● WORK INSTRUCTION: Exact copy, no pictures: reproduce the lines from the one that holds "The image size is (1913, 844)." through the end of the entries.

====== GIVEN DATA

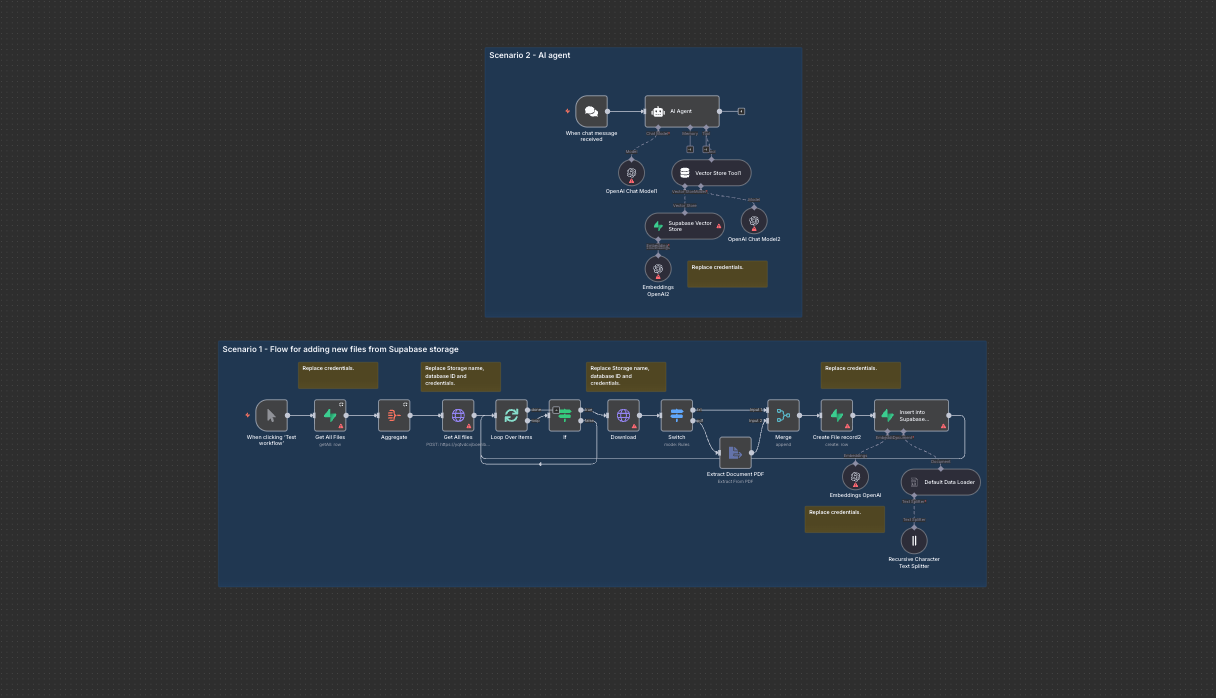Click the Recursive Character Text Splitter node
Screen dimensions: 1216x698
[x=914, y=541]
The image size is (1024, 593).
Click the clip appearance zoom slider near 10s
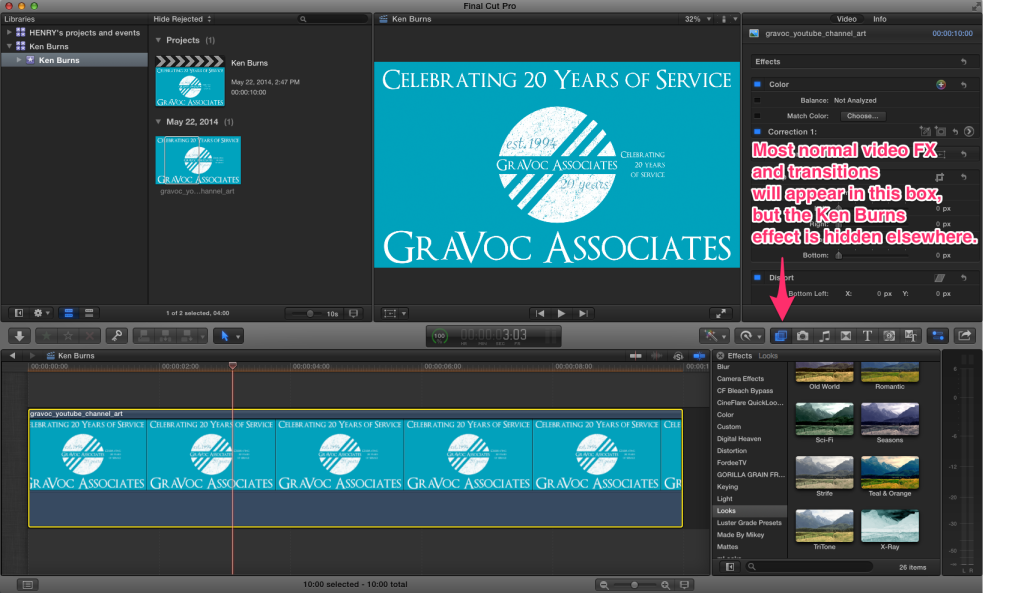[x=310, y=312]
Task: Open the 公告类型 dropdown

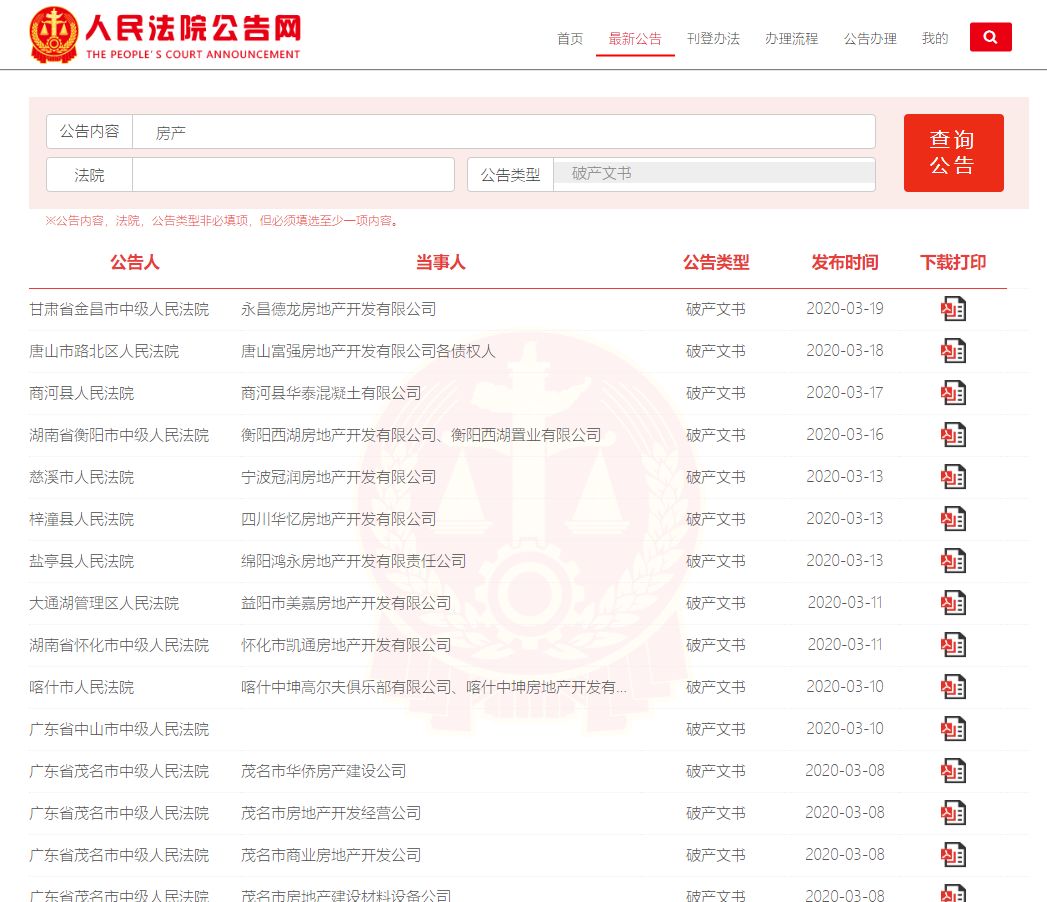Action: (714, 174)
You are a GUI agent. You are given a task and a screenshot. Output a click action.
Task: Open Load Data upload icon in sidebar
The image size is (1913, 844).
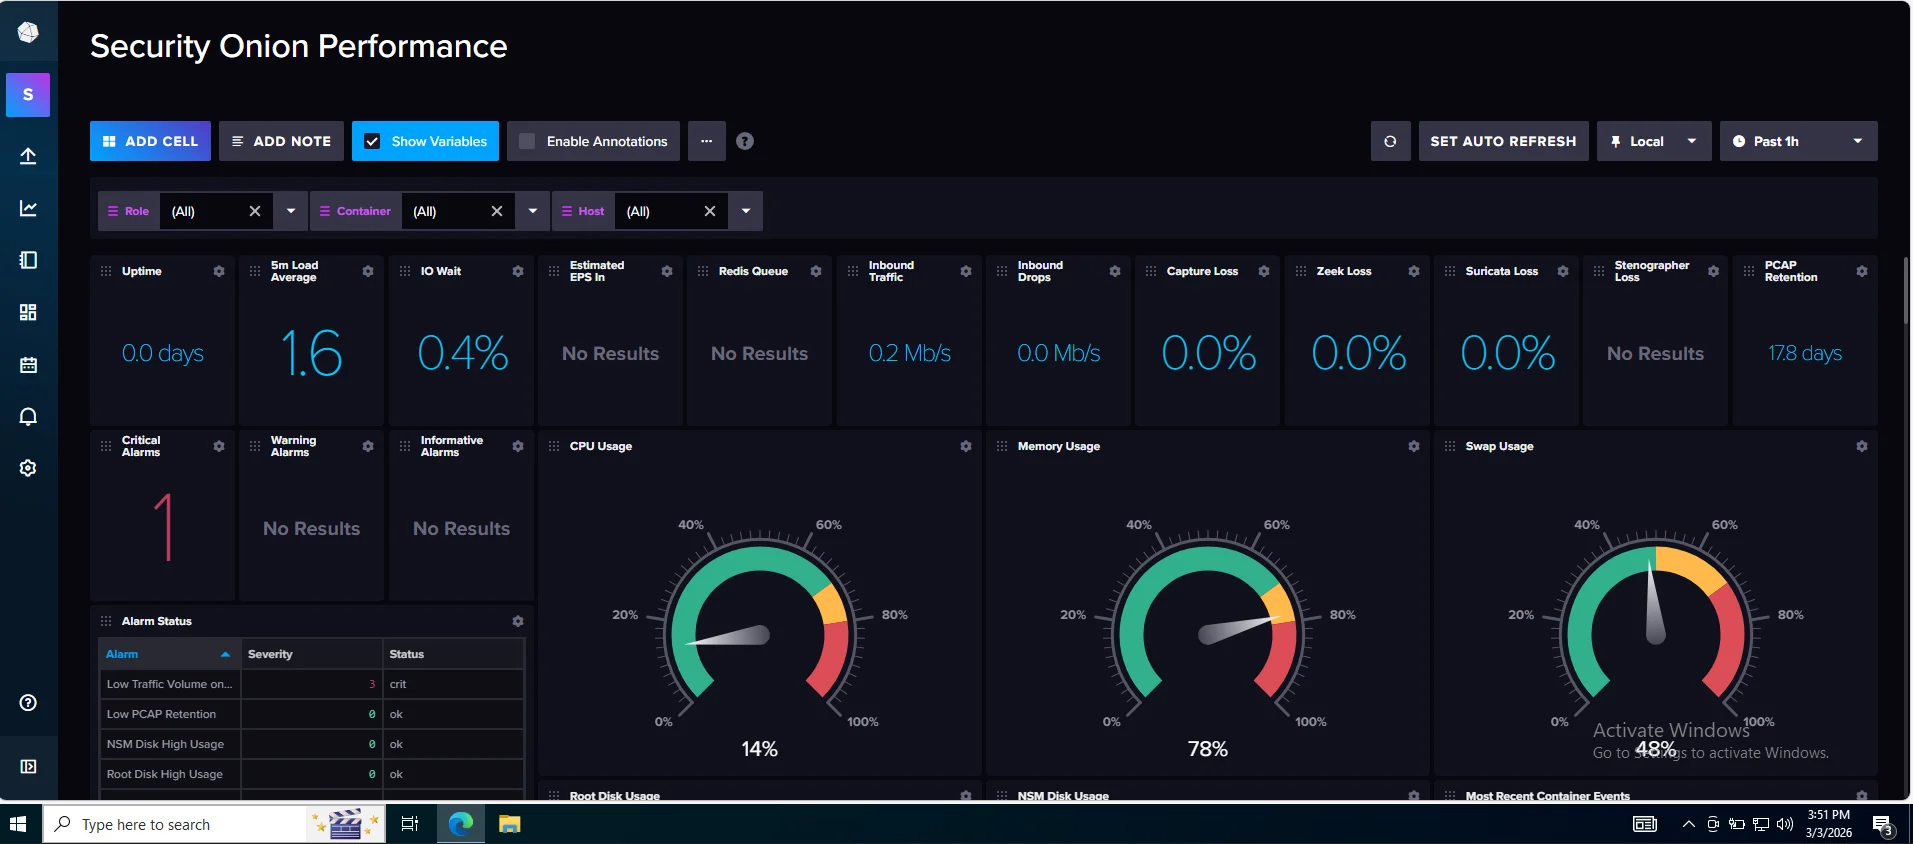pos(28,156)
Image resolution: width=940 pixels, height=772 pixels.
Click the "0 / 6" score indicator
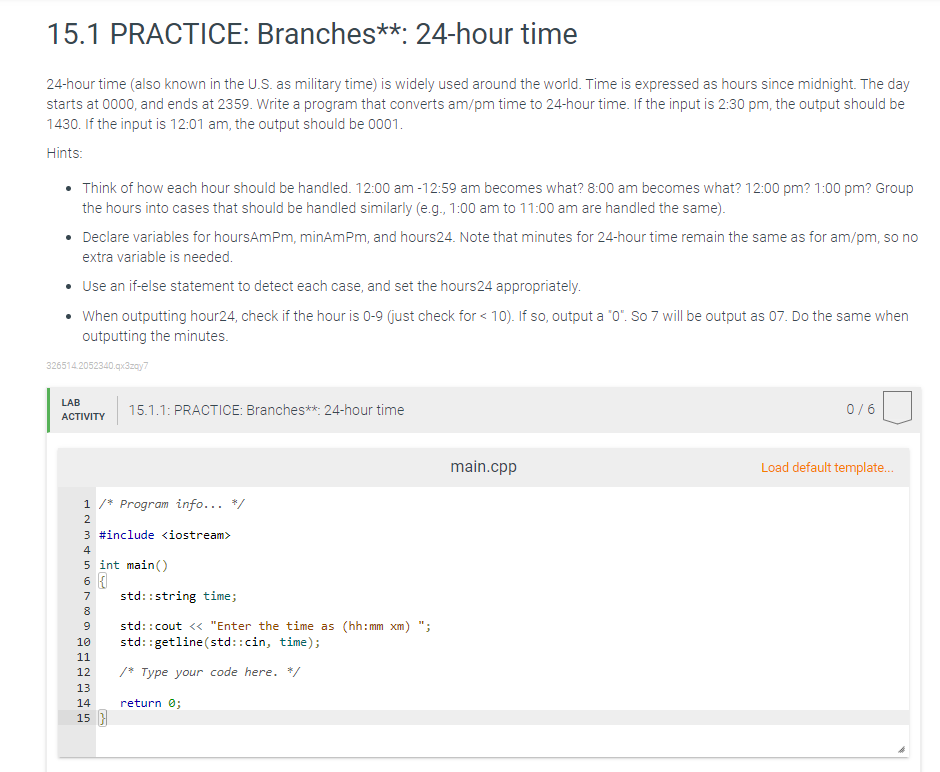pos(861,408)
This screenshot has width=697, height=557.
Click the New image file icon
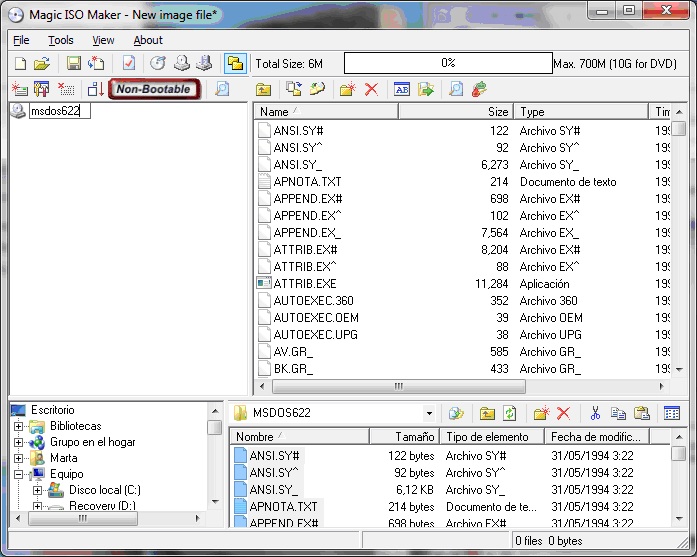tap(19, 64)
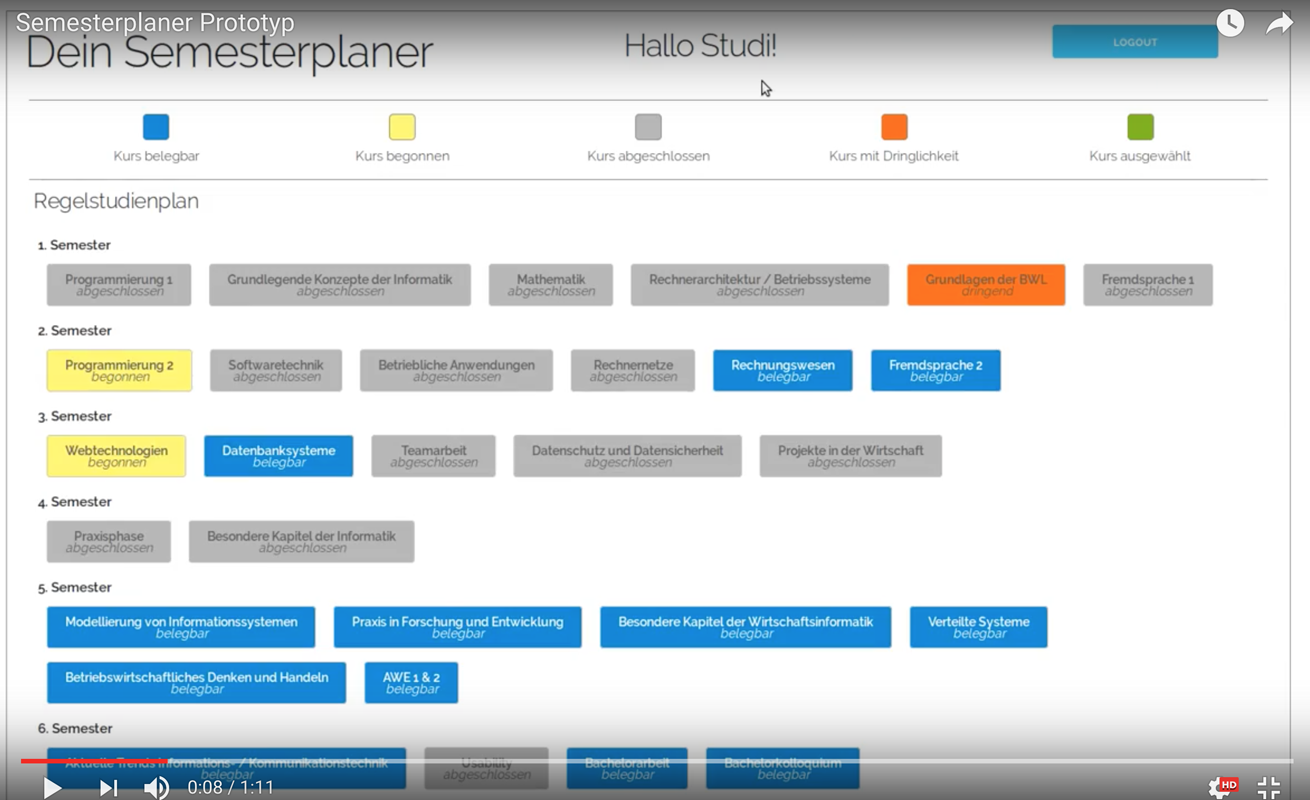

============

● EXERCISE ANSWER:
The image size is (1913, 844).
pos(28,156)
Image resolution: width=940 pixels, height=772 pixels.
Click the "0 / 6" score indicator
pos(861,408)
This screenshot has width=697, height=557.
Click the New image file icon
tap(19, 64)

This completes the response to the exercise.